A Wednesday!India, 2008
Directed and written by Neeraj Pandey★ Naseeruddin Shah, Anupam Kher, Jimmy Shergill
The first half of A Wednesday seems like a mixture of the most basic, well-known, mainstream terrorism thriller elements; a police officer receives a call from a stranger telling that he has planted bombs in various places of a big city (Mumbai). The police officer wants a proof, he gets it. The stranger wants some terrorists with muslim names to be released.
And that's where the film gets interesting. I don't want to say much about the plot from that point on, except that this is not your typical Indian terrorism film at all.

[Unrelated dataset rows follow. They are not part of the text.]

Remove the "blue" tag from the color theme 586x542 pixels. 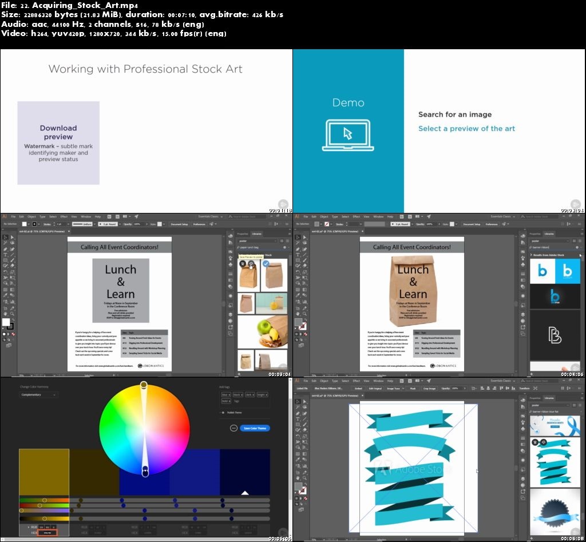(229, 395)
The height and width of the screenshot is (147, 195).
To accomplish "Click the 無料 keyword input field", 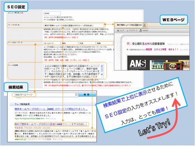I will (x=69, y=43).

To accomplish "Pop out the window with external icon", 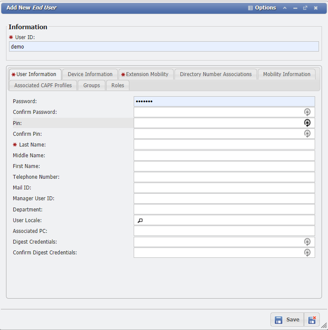I will pyautogui.click(x=305, y=8).
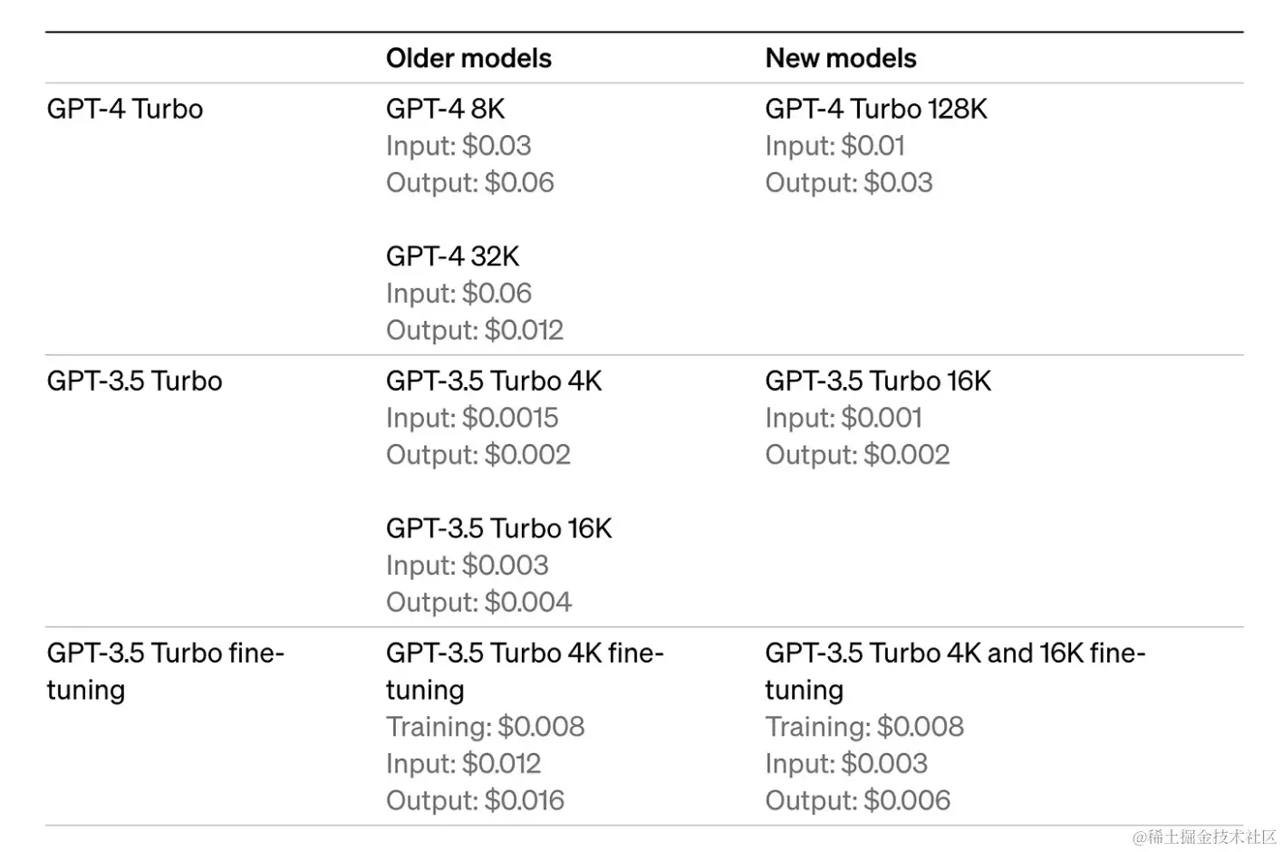Select the "GPT-4 Turbo" row label in first column
This screenshot has width=1283, height=852.
pyautogui.click(x=125, y=110)

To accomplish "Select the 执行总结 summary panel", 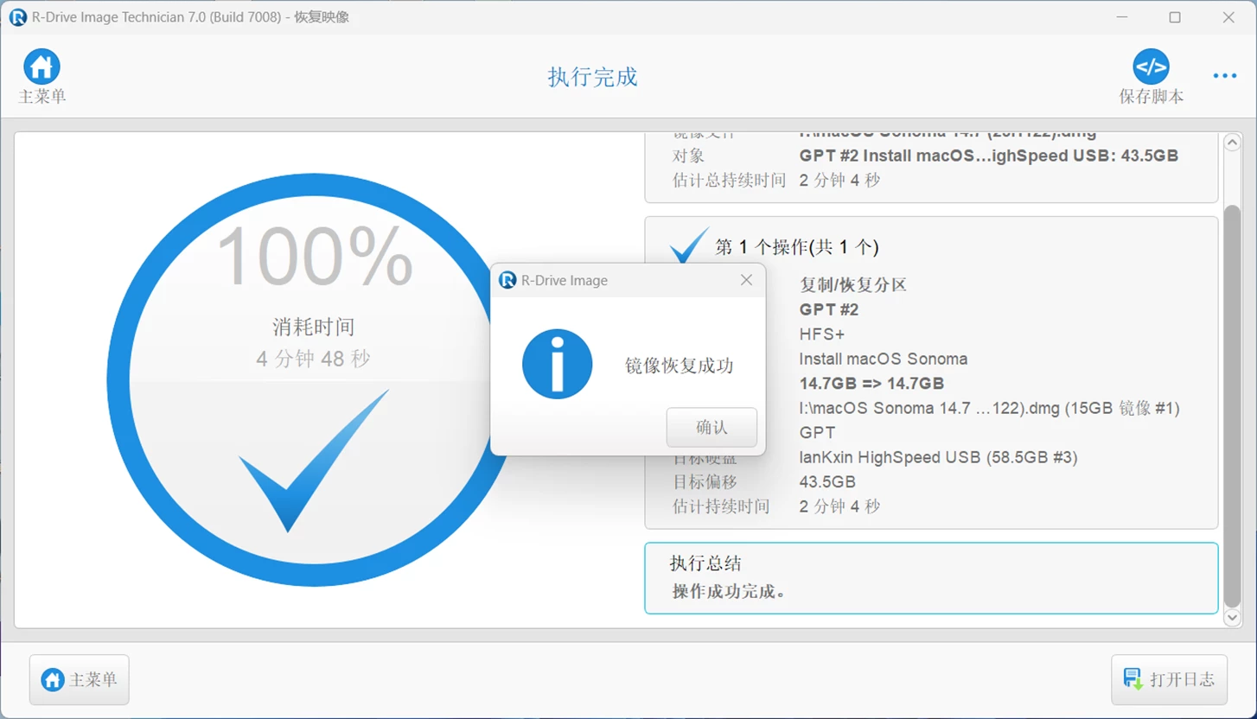I will pyautogui.click(x=930, y=578).
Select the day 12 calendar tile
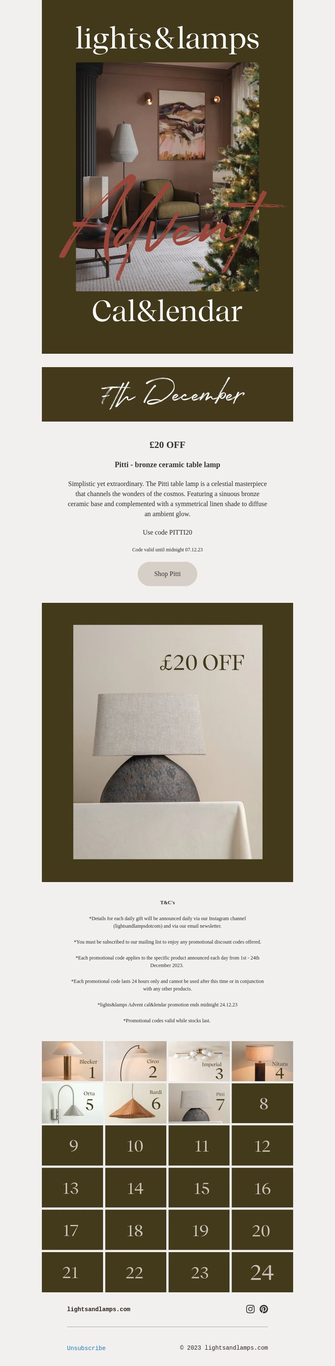335x1366 pixels. [262, 1145]

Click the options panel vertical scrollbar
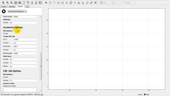point(41,66)
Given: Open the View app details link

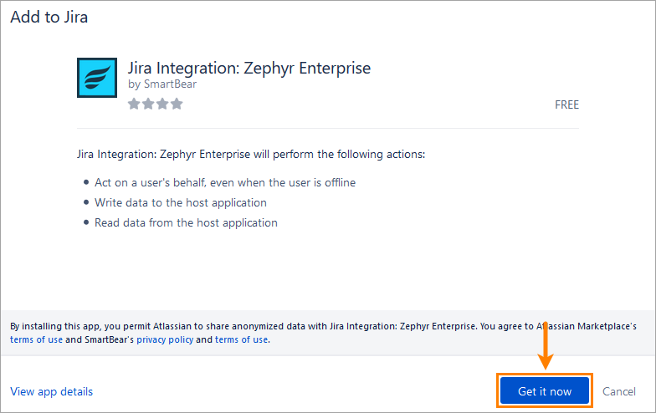Looking at the screenshot, I should (52, 391).
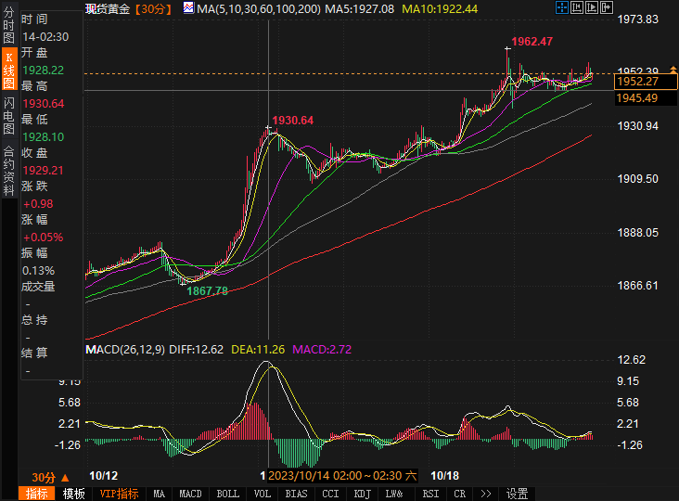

What I really liked was that the film didn't focus on religion - it even said very clearly that terrorism isn't about your name or origin. By making the viewer expect a film with an anti-muslim tone, it shows how much we've gotten used to this from Indian films, and I hope that film makers have learned a lesson from A Wednesday. I can only speak for the minority of female non-Indian young adults, but: now that we've seen how it can be done, we certainly won't turn a blind eye to the religiously motivated terrorism films anymore.
The interesting thing about terrorism is the people behind it - their motivations, ideologies, dreams. A film about terrorism should play on that and let the audience feel the desperateness and inner conflict of the terrorists, instead of portraying them as either genuine villains or heroes. It shouldn't tell us what to feel and think, but let us be torn between our bad conscience and frustration about the system.

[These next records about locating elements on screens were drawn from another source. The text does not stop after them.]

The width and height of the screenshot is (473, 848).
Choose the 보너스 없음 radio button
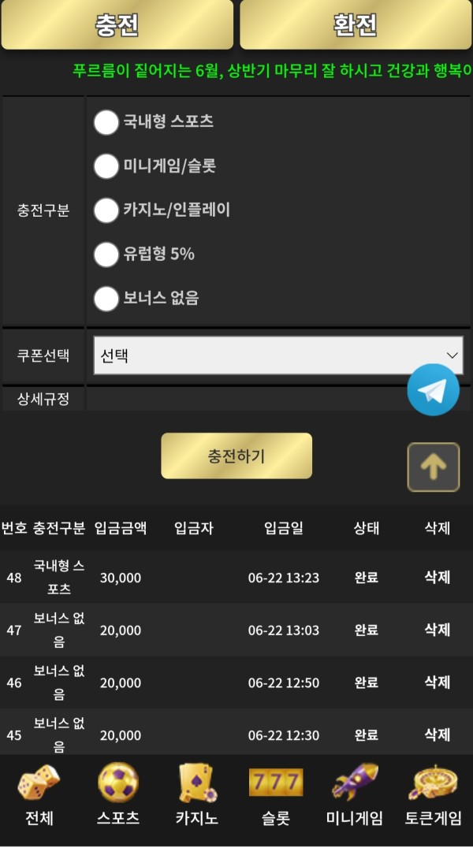106,299
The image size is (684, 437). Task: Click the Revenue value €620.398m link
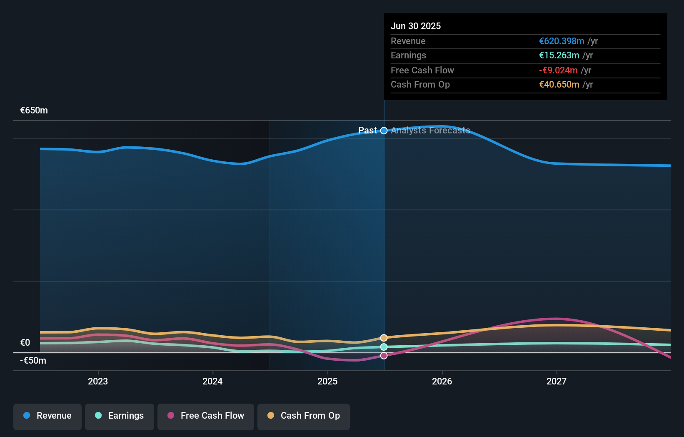561,41
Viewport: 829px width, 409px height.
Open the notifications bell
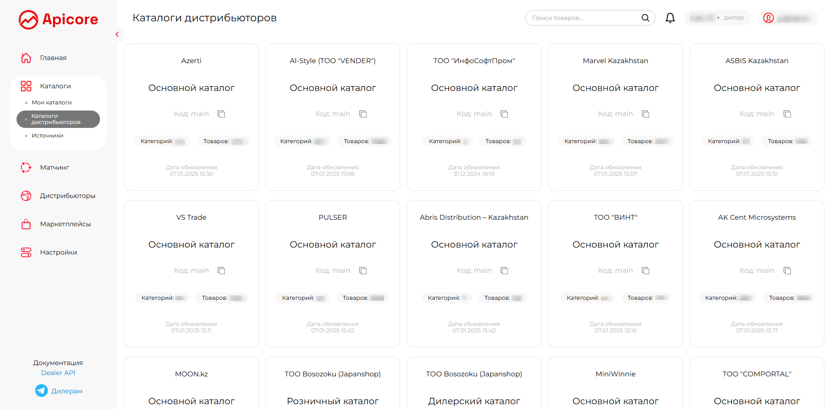coord(670,18)
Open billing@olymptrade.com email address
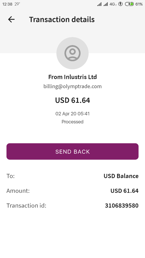 (73, 86)
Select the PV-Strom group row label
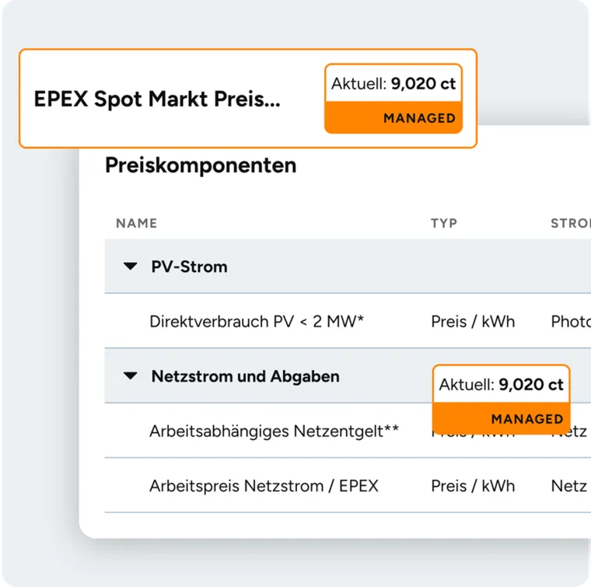 189,267
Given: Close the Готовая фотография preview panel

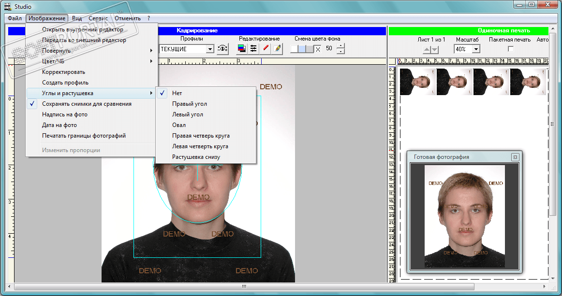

There is a very central monolog scene at the end of A Wednesday, where the potential terrorist, played by top-notch actor Naseeruddin Shah, displays and explains his feelings and his motivations that led him into (potential) terrorism. At first I feared that the neutral framework of the film would blow apart, because it felt like we were supposed to agree with the man and not question his actions and ideas at all. The film however did a great job at maintaining the atmosphere of doubt and disremption, and this was the point where I decided it was a great film.

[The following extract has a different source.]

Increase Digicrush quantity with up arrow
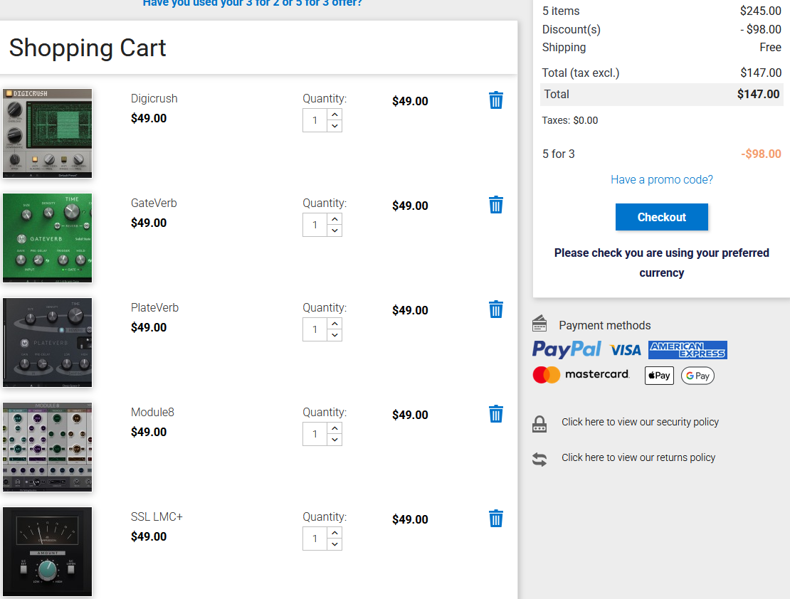 point(335,115)
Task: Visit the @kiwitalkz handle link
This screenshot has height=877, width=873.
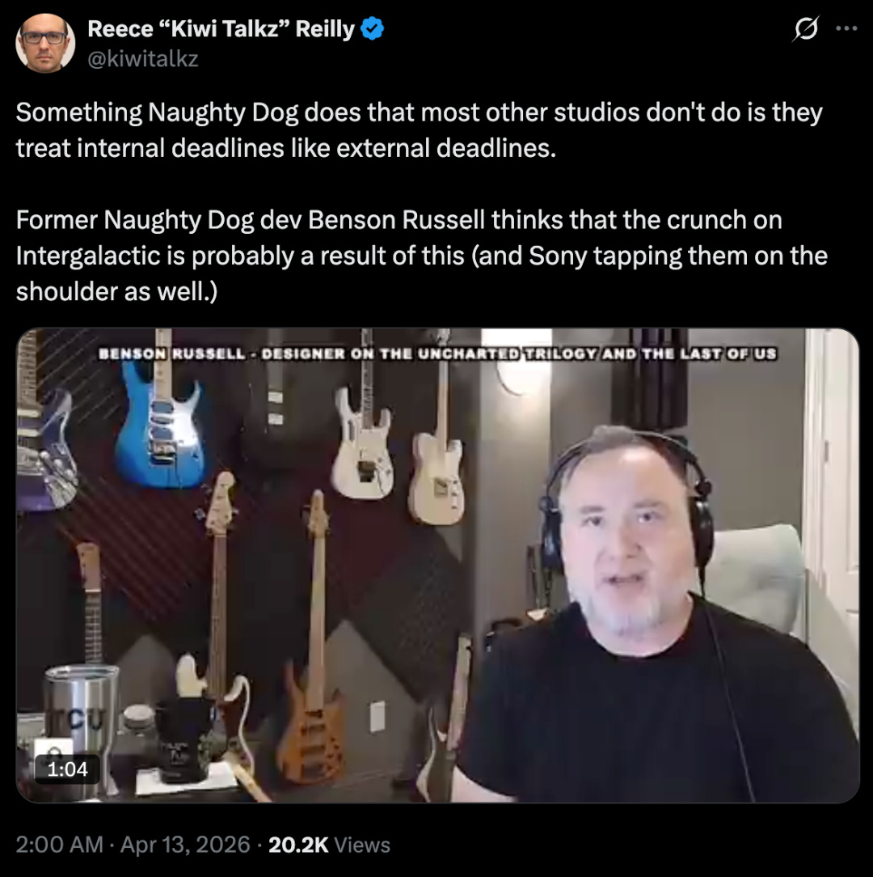Action: [x=143, y=59]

I was able to see the questionable patriotic sequences as part of the depiction of a system that is theoretically fair, but nevertheless frustrating. And I was able to see that there are no final and right answers in this film and the issue it is broaching.
Every character thinks he is doing the best thing to do, yet no one is absolutely and definitely sure. Therefore, A Wednesday is a film that is truly realistic and in many ways philosophic, and a film that I will think of often in the future. Its praise and success, especially among non-Indian viewers, is well-deserved. Because even though it isn't perfect, its intentions might be just that.